There have been few attempts to measure how social programs affect citizens’ health. But between 1994 and 1998, the federal Department of Housing and Urban Development ran an experiment called Moving to Opportunity, in which some families in public housing in poor areas were given housing vouchers that could only be spent by moving to a low-poverty neighborhood. When followed up 10 to 15 years later, women in the families that moved — mostly single mothers — were less likely to be obese or depressed and had a reduced risk of diabetes. Their children’s health wasn’t much better, however.

Don’t expect Trumpcare to divert money from Medicaid into other programs that might alleviate the influence of poverty on health. The version of the American Health Care Act that passed the House of Representatives would reverse Obamacare’s Medicaid expansion. But instead of redirecting the money saved to social programs, it would deliver tax cuts of $600 billion, mostly to people who make more than $200,000 a year. Senate Republicans are reportedly considering a compromise plan that would retain the Obamacare expansion of Medicaid but impose new spending limits. Meanwhile, President Donald Trump’s budget plan, unveiled on Tuesday, calls for deeper long-term cuts to Medicaid and would slash social programs including food stamps.

The same drugs and procedures cost much more in the US than in other countries.

Not only is the US out of whack with the rest of the developed world in its low spending on social programs, it also spends way more on procedures and drugs.

According to the latest survey by the International Federation of Health Plans, a global network of health insurers, the price of drugs, surgeries, and diagnostic tests was consistently higher in 2014 in the US than in other developed countries.

What’s more, the Commonwealth Fund in Washington, DC, which has compared the health systems of leading developed nations, has found that Americans use more expensive medical technologies like MRI scans. This is partly due to a payment system that reimburses doctors and hospitals directly for the procedures they perform — creating a perverse incentive to order tests and treatments that may not be necessary. Despite some efforts to link payments instead to patient outcomes, this “fee-for-service” model still dominates.

Another big difference between the US and the rest of the developed world is that other countries exert stronger central control over costs and the delivery of care. Even though the Swiss system relies on private insurance companies, for instance, all residents are required to have coverage and the government imposes limits on drug prices and the fees charged for medical procedures.

With no such controls, prices in the US are not only higher on average, but also vary wildly from provider to provider. “You have the same imaging scan costing twice as much three blocks down,” David Squires of the Commonwealth Fund told BuzzFeed News.

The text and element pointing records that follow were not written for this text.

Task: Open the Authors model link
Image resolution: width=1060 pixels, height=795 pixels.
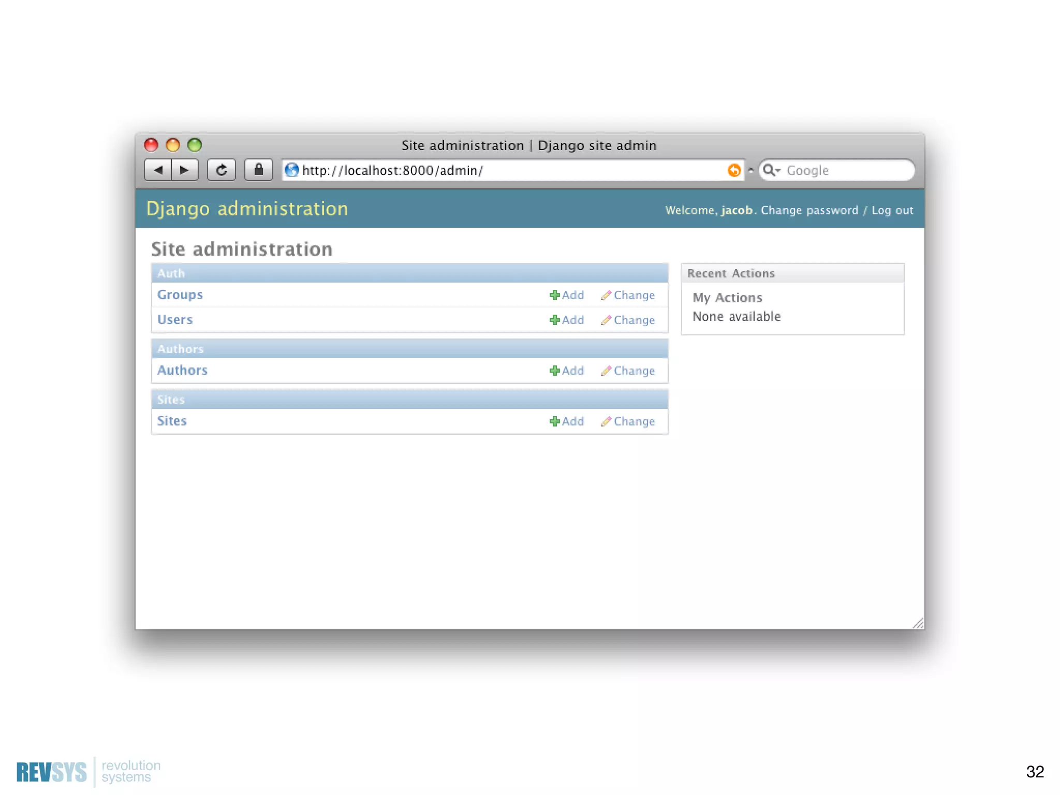Action: pos(182,370)
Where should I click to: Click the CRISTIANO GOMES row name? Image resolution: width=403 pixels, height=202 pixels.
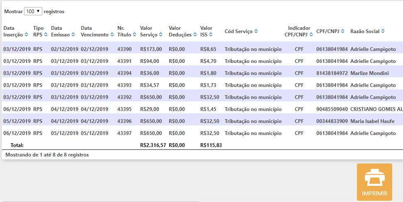pos(376,109)
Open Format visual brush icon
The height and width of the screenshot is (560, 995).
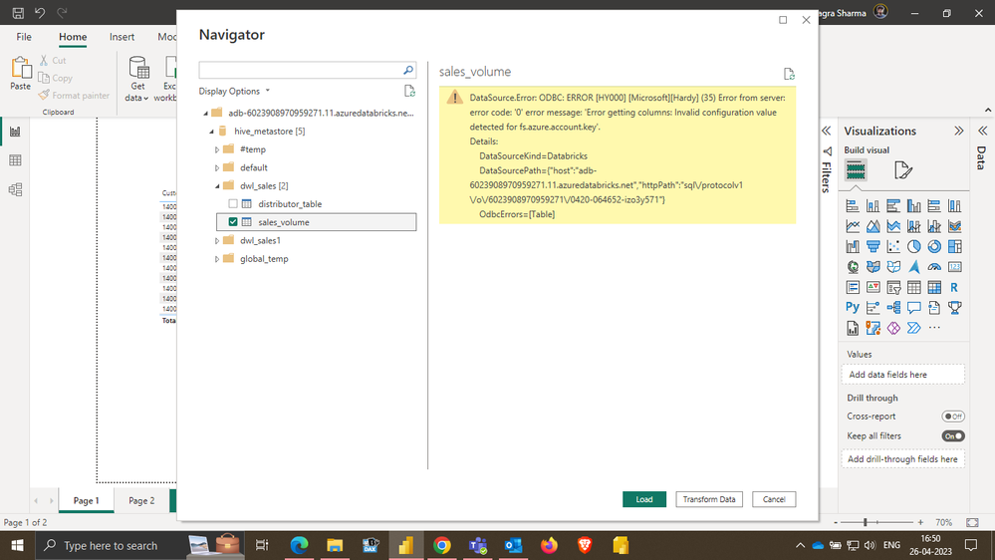[x=903, y=170]
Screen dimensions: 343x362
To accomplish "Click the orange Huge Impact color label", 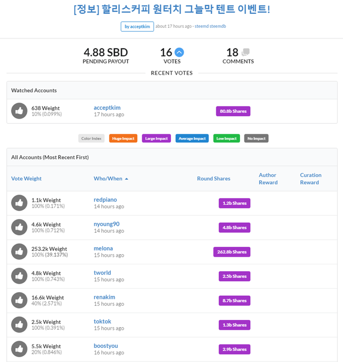I will click(x=123, y=139).
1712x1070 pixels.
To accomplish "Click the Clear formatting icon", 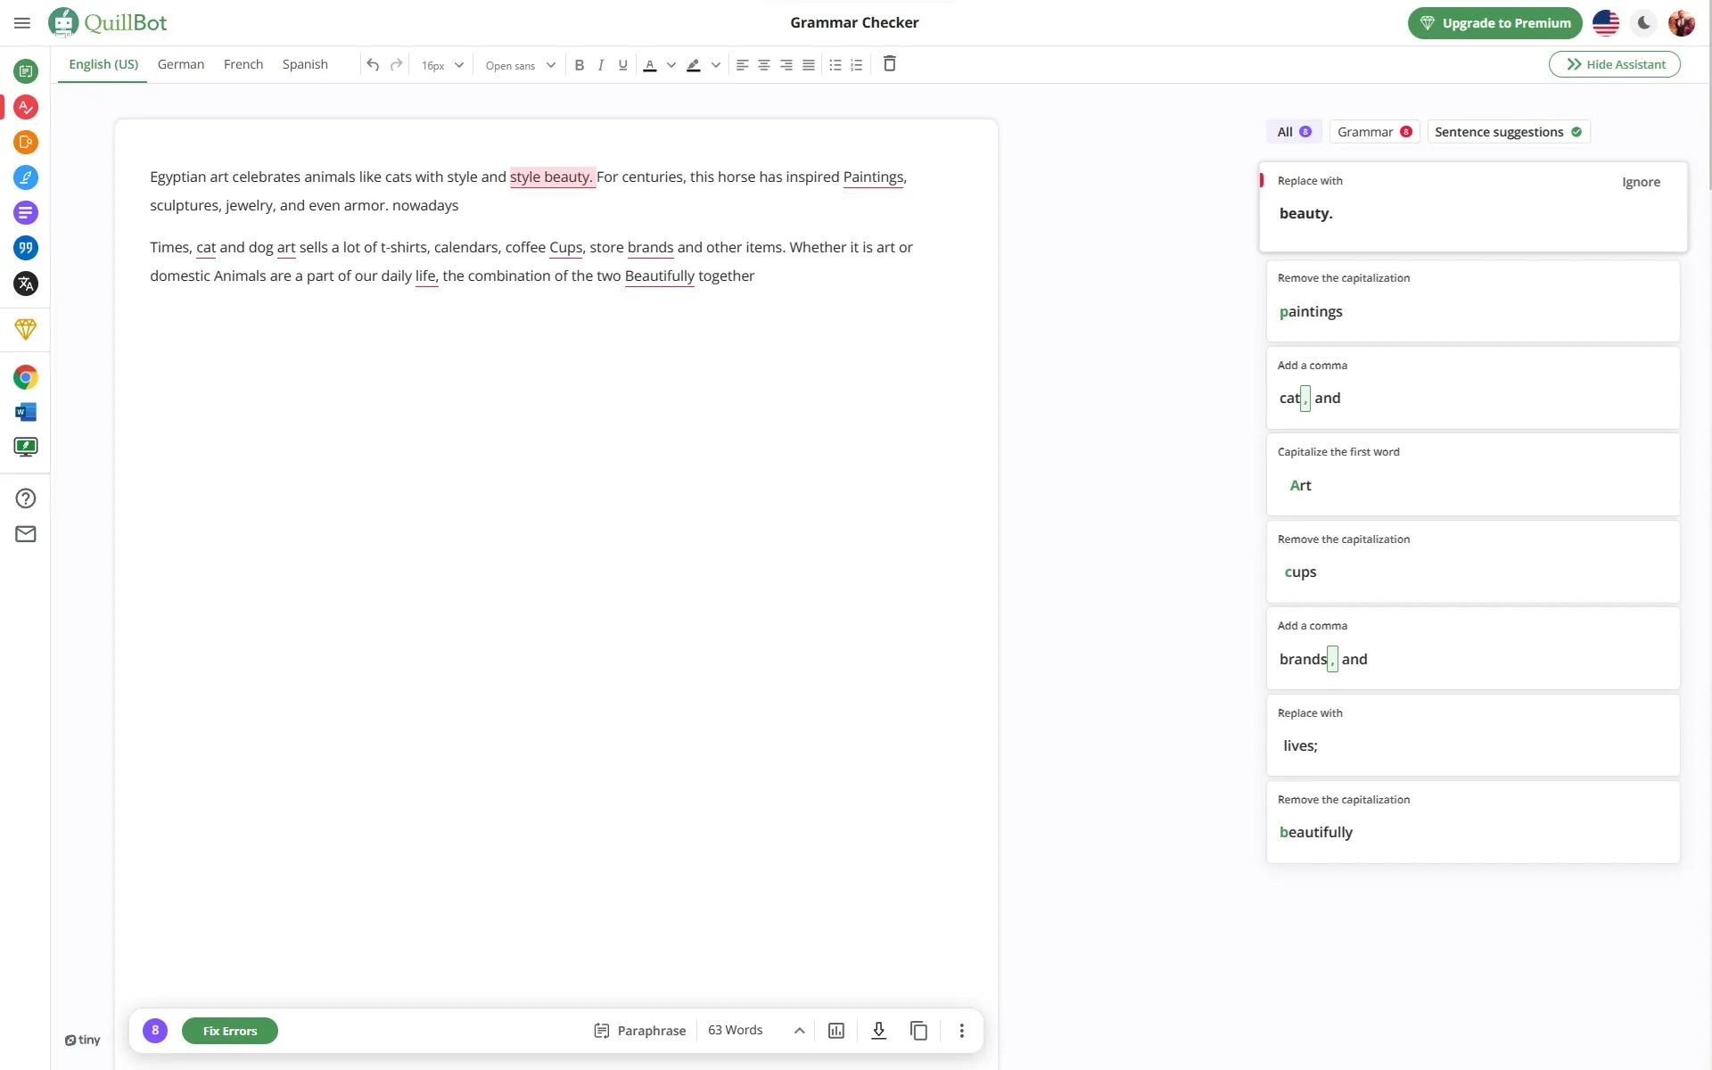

One consequence of these high costs is that they are often not fully covered by insurance, leading to high copays and deductibles. “In general, Americans are much more exposed to the costs of their health care,” Squires said.

That, unfortunately, means that even people who have insurance cannot always afford to seek the care they need. “Congress is still talking about health care as if coverage was the only issue,” Brownlee said. “If that deductible puts you into bankruptcy, then having insurance doesn’t help you that much.”



UPDATE

This post has been updated with a caption for the first chart, to provide more information about the data.